Deb Dana introduced many of these points in her webinar. She touched on what the nervous system needs to feel safe – especially Context, Choice and Connection; she urged us to bring awareness to our triggers and our reactive behaviours – as that is what will help us heal; she led a brief guided meditation exercise to help us contact our experience of the three systems; and she advised us on how to check in with our nervous system about the flood of well-meaning advice we receive nowadays – to help us discern what will work for us.
Specifically in relation to Covid-19: she said we don’t need to live in a state of continuous alarm about this nebulous threat, rather we should aspire to a state of “relaxed but alert”: this enables us to take action in the moment (e.g. if someone comes too close) but be at ease the rest of the time. The nervous system is designed for this, we’ve just forgotten about it.
She spent a good part of the webinar answering questions from the audience, including:
- the effect of stress on sleep patterns
- how to make best use of online “mindfulness” exercises
- working with adolescents who are used to being alone with their screens
- doing therapy online with a client (this is particularly useful in relation to online Biodanza)
- working together with psychiatrists, and
- her favourite things: Cats (she has adopted a rescue cat), Sunshine and the Ocean
In answer to the question about online therapy, she gave many suggestions which could be useful for us: e.g. inviting participants into our space with a guided tour, being extra attentive to participants’ body language, and paying extra attention to our use of words to evoke and invite. And in relation to touch: we cannot touch one another through the screen, but we can touch ourselves, we can mirror one another’s touch, and we can use gestures – e.g. the generative postures, or a simple Namaste or a hand on a heart – to evoke a sense of connection. It’s hard work for the facilitator (we’ve discovered this and she confirms it) but it works.
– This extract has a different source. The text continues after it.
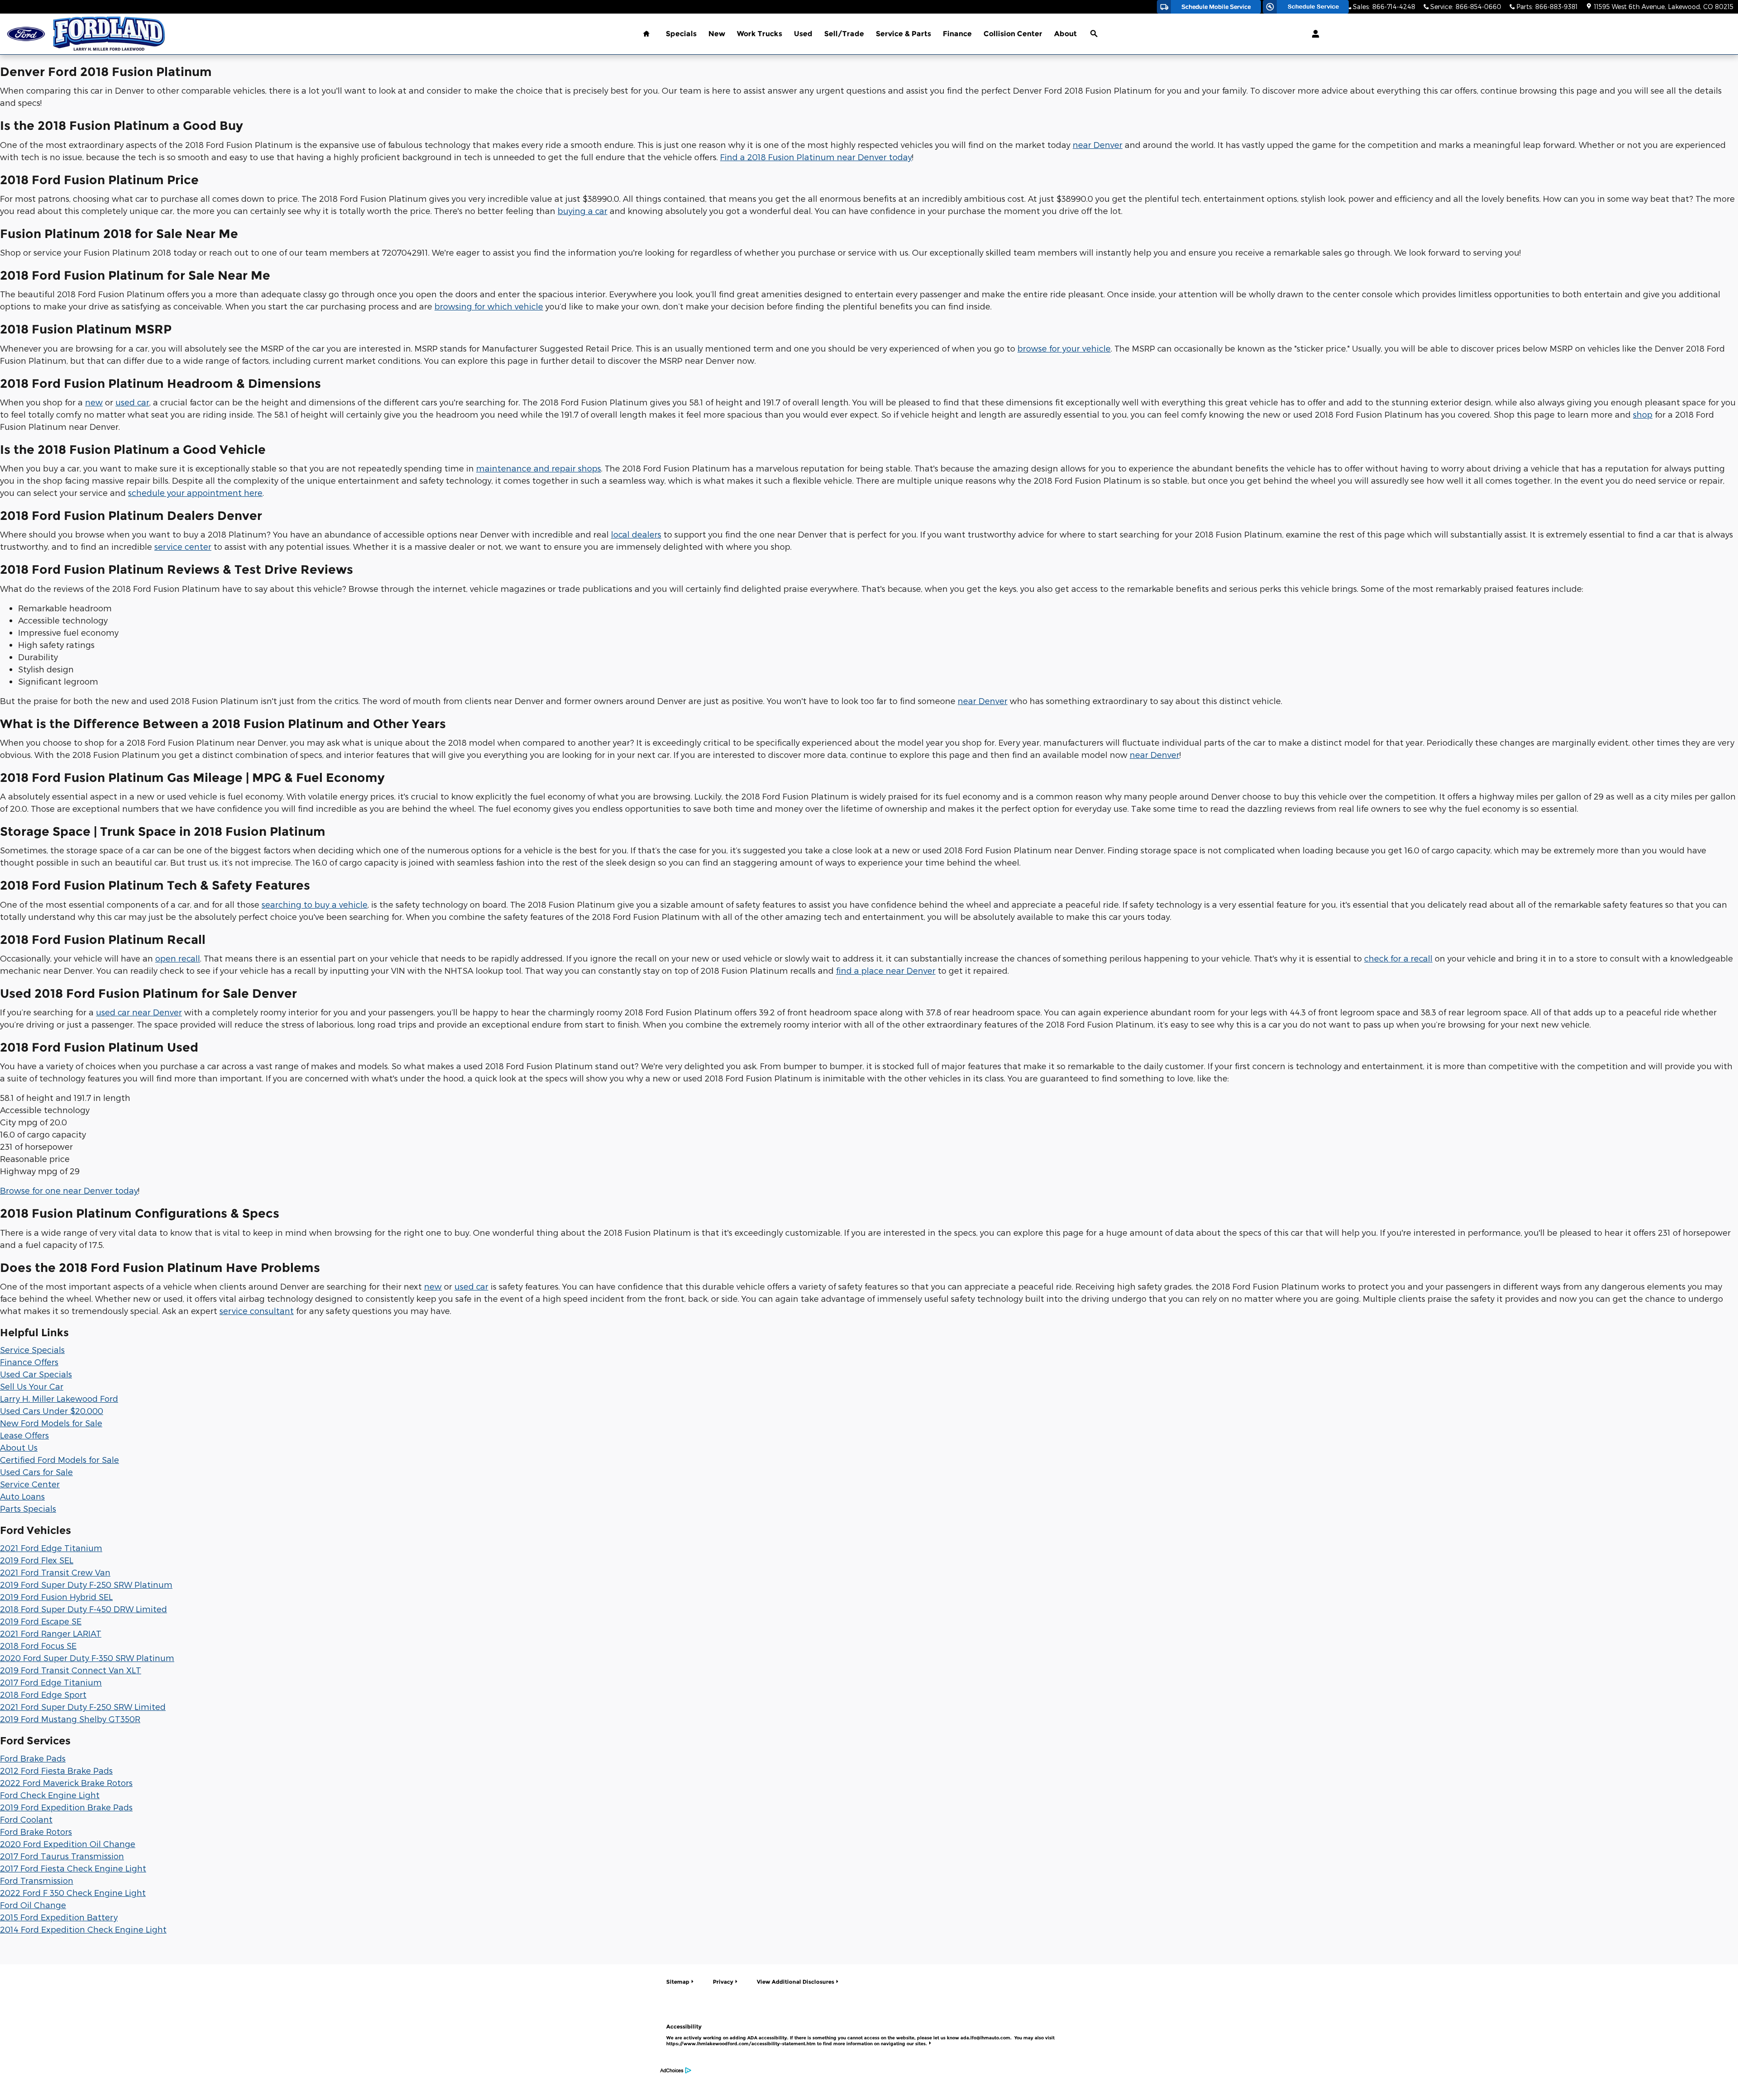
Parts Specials (28, 1508)
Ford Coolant (26, 1819)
Towards the end she gave some specific book recommendations:
- Reframe Your Thinking Around Autism by Holly Bridges (I’ve got it, excellent and readable)
- Trauma-Sensitive Mindfulness by David Treleaven
- and her own: The Polyvagal Theory in Therapy by Deb Dana LCSW (I’ve got that too, a gem).
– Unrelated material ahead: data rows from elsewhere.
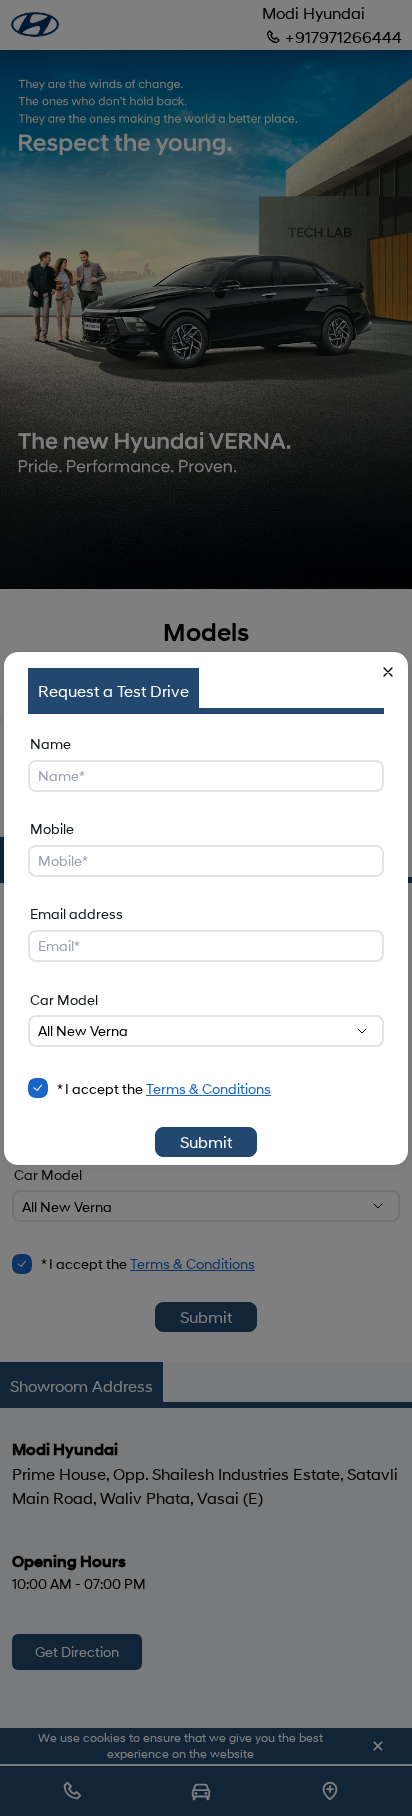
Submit (206, 1141)
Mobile (52, 828)
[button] (388, 672)
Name (50, 743)
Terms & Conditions (208, 1088)
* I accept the (164, 1088)
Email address (76, 913)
She will be leading an online group study of her book starting in May (in the USA, so unfortunately it will be late night UK time), and she’s planning a four-day workshop in Cork, Ireland, in November.
Don’t miss her!
You can watch Deb Dana’s webinar here (may be time limited): https://www.facebook.com/pcpsirl/videos/686655405414357/
She also has an article on her website about the importance of touch, which should be recommended reading for all Biodanza teachers: https://www.psychotherapynetworker.org/magazine/article/2345/the-touch-taboo
© Naropa Peter Burns, April 2020
Thanks Naropa, that’s a useful summary and encouraging post. I love that she’s a cat-lover and the tips to gestures on online ‘meetings’.